Comment peut-on intervenir, dans une optique de prévention, pour réduire le risque de chute des aînés? Un coup d’œil sur les facteurs de risque donne de pistes. Ces facteurs de risque sont de trois ordres, soit individuels, comportementaux et environnementaux. Les premiers dépendent de chaque personne: «son âge justement, ses maladies chroniques, la consommation de médicaments pour telle et telle raison, sa vision, ses problèmes d’audition, d’équilibre déjà présents, des choses qui les mettent à risque de chute et qu’on ne peut pas nécessairement changer», dit-elle, tout en rappelant qu’il est bien avisé de passer un examen de la vue annuel, gratuit à partir de 65 ans, et de faire vérifier ses médicaments.

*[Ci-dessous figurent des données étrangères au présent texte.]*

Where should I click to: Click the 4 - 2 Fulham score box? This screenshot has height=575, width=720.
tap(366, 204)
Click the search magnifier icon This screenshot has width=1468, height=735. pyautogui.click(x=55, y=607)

C’est sur les comportements qu’il est plus facile d’agir, c’est-à-dire de casser par exemple son mode de vie sédentaire et de bouger, de mieux s’alimenter et parfois, même, d’accepter son âge et limites qu’il impose. «Quand on vit seul, qu'on a toujours fait des choses par soi-même, puis qu'on grimpe pour aller chercher des choses en hauteur, on se met à risque.» Quant à l’environnement, on mentionne l’encombrement, fréquent chez les personnes âgées, qui transforme parfois leur espace de vie en parcours à obstacles. Cela ne s’arrête pas là, souligne Barbara Fillion: «ça se peut qu'il y ait des tapis qui ne sont pas fixés, que l'on n'ait pas de barres d'appui dans la salle de bain ou qu’il n'y ait pas un bon éclairage un peu partout», énumère-t-elle.

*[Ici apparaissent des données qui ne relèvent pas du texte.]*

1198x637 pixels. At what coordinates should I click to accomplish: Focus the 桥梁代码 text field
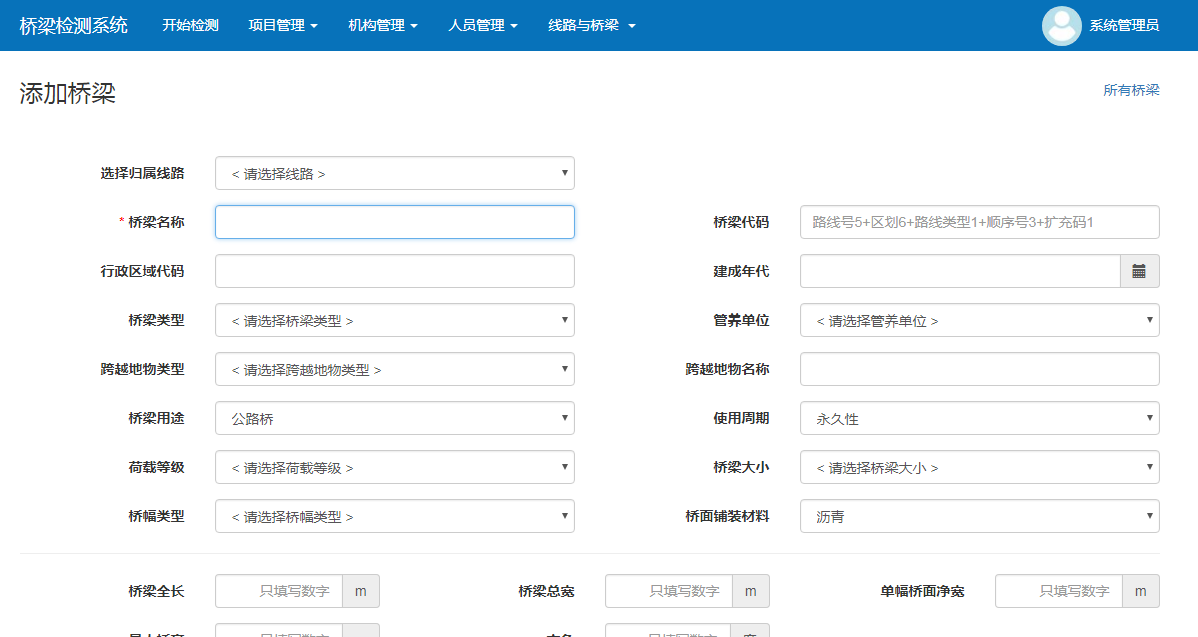[979, 222]
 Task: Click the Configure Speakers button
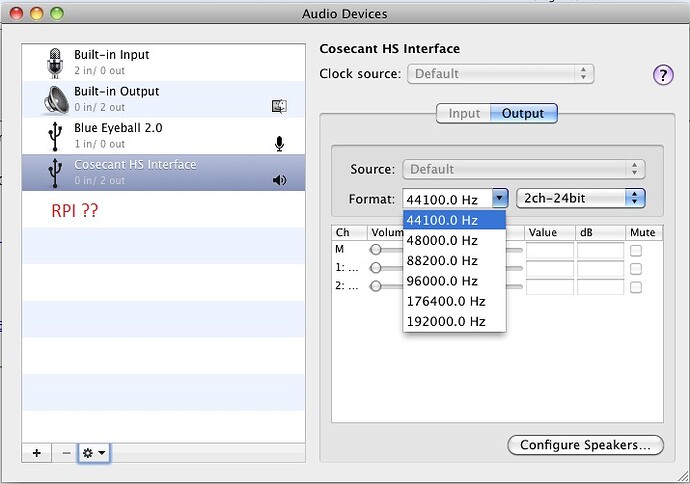(x=585, y=445)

Le rapport contient de multiples recommandations en ce sens, mais ne va pas jusqu’à demander à la RAMQ d’assumer le coût de bracelets ou de colliers d’alerte pour les chutes. «On en viendra peut-être à cela, mais pour l'instant, on n'en est pas là», dit Mme Fillion.

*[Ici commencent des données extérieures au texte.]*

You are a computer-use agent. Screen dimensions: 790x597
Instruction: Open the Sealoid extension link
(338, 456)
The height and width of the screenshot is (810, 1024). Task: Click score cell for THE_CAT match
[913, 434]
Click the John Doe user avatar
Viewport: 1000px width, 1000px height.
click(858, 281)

Bien que son étude se soit penchée sur des événements survenus à Montréal, les résultats devraient être semblables ailleurs en province. «On peut quand même penser, et là je n'ai pas de certitude pour ça, mais on peut quand même penser que c'est possiblement un peu ce qu'on retrouve un peu partout

Car la réalité a la tête dure. «Dans la littérature, c'est bien identifié qu'à partir de 65 ans, environ une personne sur trois va tomber chaque année et à partir de 80 ans, il y a une augmentation plus marquée à une personne sur deux.» D’où la nécessité de se tourner vers la prévention dans une société où la courbe démographique mène à un vieillissement d’une proportion de plus en plus grande de la population. Avec un système de santé qui en arrache, les auteurs du rapport rappellent qu’«en 2018, au Canada, on estime que le coût direct associé aux chutes chez les personnes âgées de 65 et plus était de 5,6 milliards $».